When designing your Hyper-V arrays, think about the workloads that will be running on the virtual machines. If you have virtual machines that will be providing remote access services, such as a TMG firewall, or UAG SSL VPN server, or a conventional RRAS based remote access VPN server, then you will need to make sure that you dedicate an array to these Internet facing devices and not mix them with non-Internet facing virtual machines, such as a SQL server or SharePoint server that is tasked with intranet duties only.
Make sure that Hyper-V integration services are installed
Hyper-V integration services do a lot of things, and one of the most important duties of the integration services is to make sure that the time on the virtual machines is synchronized with the host operating system. This makes it possible for you to move the virtual machines around, even to different time zones, and the time on the virtual machines will be automatically synced with the host operating system. This also helps when restoring virtual machine snapshots.
Update virtual machine images offline
In a private cloud deployment, you will be providing a self-service environment where your users will be able to provision their own virtual machines without the need for you to be involved in the request chain. Because users will be provisioning their own resources, you need to make sure that the virtual disk images that are used to spin up these new virtual machines are secure.
In a non-private cloud environment, you would install the operating system and then run Windows Update immediately after installing the operating system. You control this process from end to end so you know that this vital step is going to be performed. But in a virtual environment, it's possible that users who are less aware of security issues will provision virtual machines and then not update them properly.
You can fix this by using offline update tools to install updates to the virtual machine templates. When the virtual machine templates are updated offline, the virtual machines that are deployed based on those templates will always be up to date with security fixes and updates. You can use the Virtual Machine Servicing Tool (VMST) to accomplish this.
Use appropriate delegation of administration
Finally, make sure that you delegate administration correctly. Make sure that the administrators of the virtual infrastructure or private cloud fabric do not have permissions to access the virtual machine operating systems and that the administrators of the operating systems running on the virtual machines do not have access to the virtual infrastructure or fabric. In fact, you should consider exercising more granular controls over the virtual infrastructure or fabric by using Role Based Access Control. You can accomplish this through the user of Authorization Manager in Windows Server 2008 and Windows Server 2008 R2.

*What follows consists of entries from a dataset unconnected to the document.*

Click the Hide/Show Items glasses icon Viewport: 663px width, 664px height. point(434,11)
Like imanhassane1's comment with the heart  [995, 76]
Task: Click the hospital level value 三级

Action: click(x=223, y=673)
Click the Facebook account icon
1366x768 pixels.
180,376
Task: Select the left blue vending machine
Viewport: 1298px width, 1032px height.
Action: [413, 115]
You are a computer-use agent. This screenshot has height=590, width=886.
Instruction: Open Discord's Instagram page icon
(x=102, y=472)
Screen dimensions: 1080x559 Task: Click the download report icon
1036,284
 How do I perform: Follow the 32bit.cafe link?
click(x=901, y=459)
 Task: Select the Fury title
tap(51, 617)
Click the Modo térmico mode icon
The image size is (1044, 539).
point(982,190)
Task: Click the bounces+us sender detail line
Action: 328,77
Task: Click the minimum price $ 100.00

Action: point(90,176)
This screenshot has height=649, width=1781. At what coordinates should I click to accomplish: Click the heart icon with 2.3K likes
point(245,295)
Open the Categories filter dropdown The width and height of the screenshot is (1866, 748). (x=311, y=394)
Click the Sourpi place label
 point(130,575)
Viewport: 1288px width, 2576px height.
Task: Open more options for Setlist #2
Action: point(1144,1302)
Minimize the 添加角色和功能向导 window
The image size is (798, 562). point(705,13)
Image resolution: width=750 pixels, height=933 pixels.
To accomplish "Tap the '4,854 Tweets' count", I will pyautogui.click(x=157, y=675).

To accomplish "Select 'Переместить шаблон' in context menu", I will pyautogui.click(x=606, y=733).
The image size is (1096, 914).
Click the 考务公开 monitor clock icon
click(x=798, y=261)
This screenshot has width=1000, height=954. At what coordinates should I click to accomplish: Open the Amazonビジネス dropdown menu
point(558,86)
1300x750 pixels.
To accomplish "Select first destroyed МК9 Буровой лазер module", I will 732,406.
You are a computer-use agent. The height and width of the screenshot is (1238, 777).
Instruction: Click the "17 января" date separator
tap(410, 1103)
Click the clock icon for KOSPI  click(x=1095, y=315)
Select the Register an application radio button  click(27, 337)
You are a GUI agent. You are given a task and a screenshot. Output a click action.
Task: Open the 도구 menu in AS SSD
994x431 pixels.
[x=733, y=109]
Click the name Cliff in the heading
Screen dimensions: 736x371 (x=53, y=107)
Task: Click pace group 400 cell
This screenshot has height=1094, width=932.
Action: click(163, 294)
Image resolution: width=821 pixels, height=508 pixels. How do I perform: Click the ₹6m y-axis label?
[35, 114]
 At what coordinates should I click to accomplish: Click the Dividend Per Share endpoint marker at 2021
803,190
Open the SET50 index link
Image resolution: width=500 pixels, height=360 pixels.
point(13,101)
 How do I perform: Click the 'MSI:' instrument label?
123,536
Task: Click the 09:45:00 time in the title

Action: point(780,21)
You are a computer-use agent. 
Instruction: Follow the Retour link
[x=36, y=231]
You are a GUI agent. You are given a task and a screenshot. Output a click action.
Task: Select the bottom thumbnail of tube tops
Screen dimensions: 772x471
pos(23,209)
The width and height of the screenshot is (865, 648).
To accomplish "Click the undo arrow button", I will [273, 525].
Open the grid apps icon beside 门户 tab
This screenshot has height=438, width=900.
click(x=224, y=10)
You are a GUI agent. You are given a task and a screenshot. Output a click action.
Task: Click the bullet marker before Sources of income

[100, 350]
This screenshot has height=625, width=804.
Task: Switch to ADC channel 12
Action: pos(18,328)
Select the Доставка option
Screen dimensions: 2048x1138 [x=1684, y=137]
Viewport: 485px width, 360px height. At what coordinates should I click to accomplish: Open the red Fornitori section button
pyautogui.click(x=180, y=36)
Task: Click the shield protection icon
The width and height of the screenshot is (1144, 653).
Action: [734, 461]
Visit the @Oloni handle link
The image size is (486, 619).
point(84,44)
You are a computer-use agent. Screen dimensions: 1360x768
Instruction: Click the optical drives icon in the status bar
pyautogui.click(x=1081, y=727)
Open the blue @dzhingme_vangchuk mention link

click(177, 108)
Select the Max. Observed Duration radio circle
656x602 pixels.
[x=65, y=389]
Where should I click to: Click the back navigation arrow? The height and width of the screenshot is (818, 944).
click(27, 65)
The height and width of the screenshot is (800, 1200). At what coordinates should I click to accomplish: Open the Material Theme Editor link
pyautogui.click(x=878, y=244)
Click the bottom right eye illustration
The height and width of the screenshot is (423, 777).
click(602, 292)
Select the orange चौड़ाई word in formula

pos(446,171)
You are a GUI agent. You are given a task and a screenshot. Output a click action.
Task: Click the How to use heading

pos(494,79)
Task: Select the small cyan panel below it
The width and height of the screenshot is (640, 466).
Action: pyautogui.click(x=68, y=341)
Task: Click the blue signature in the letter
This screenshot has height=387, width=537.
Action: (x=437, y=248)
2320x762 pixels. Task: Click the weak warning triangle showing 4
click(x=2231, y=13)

In this article, we took a look at some of the major issues involved with hypervisor security in the Microsoft Private Cloud. For the most part, security requirements in the private cloud are similar to those found in a traditional data center. One of the most obvious examples of where security requirements and considerations differ is hypervisor security, since most private cloud deployments use virtualization as an enabling technology. With this list of security considerations in mind, you can move forward to increase the overall security of your Microsoft private cloud solution.